* [What to work on]: Whichever lines of the entries hold the word "computer" should be identified and copied.

Stored data entries
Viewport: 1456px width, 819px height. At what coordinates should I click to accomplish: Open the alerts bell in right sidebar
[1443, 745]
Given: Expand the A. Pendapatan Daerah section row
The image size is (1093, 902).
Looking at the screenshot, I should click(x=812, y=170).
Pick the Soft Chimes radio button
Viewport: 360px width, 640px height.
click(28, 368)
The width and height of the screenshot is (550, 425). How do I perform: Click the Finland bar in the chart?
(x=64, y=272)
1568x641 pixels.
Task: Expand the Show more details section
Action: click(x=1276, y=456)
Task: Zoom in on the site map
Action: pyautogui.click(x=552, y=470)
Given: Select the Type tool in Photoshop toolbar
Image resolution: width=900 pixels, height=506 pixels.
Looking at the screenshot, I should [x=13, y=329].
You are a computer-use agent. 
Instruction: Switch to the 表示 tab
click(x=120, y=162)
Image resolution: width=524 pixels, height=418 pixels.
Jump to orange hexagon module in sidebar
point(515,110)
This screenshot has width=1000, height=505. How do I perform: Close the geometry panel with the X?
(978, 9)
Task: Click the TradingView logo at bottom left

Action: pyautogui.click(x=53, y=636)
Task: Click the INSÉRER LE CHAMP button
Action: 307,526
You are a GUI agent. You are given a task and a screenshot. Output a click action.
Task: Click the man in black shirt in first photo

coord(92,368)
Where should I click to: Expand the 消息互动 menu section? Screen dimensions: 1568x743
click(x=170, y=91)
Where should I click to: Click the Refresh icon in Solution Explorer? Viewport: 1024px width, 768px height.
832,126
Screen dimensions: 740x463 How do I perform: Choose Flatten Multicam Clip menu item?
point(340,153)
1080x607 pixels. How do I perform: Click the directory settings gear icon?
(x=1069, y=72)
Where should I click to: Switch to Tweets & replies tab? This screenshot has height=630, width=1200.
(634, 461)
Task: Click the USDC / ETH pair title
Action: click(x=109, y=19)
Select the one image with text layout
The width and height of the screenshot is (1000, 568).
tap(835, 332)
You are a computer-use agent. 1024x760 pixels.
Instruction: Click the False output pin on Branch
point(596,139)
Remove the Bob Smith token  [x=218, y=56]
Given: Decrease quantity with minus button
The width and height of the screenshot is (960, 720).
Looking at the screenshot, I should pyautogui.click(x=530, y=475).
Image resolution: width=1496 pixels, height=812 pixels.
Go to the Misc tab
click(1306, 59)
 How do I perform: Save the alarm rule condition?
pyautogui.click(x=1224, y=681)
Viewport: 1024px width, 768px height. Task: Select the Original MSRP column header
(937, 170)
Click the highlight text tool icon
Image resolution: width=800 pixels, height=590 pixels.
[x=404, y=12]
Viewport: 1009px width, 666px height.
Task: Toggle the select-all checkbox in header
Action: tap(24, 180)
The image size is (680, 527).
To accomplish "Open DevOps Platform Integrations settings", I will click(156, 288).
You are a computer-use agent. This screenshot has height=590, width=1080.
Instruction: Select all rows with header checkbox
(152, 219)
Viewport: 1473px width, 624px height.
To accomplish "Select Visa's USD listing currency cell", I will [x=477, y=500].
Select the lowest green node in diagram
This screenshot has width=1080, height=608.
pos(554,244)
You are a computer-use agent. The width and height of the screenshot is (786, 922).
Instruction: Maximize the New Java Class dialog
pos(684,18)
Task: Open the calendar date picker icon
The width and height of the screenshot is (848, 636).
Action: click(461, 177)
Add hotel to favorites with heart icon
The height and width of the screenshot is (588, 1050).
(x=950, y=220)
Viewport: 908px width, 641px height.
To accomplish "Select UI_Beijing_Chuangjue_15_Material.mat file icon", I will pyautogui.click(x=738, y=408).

* [Solution for this problem]:
You are a computer-use agent. 
You are a computer-use agent. 1024x760 pixels.
You are a computer-use agent. This screenshot has height=590, width=1080.
You are a computer-use agent. The width and height of the screenshot is (786, 922).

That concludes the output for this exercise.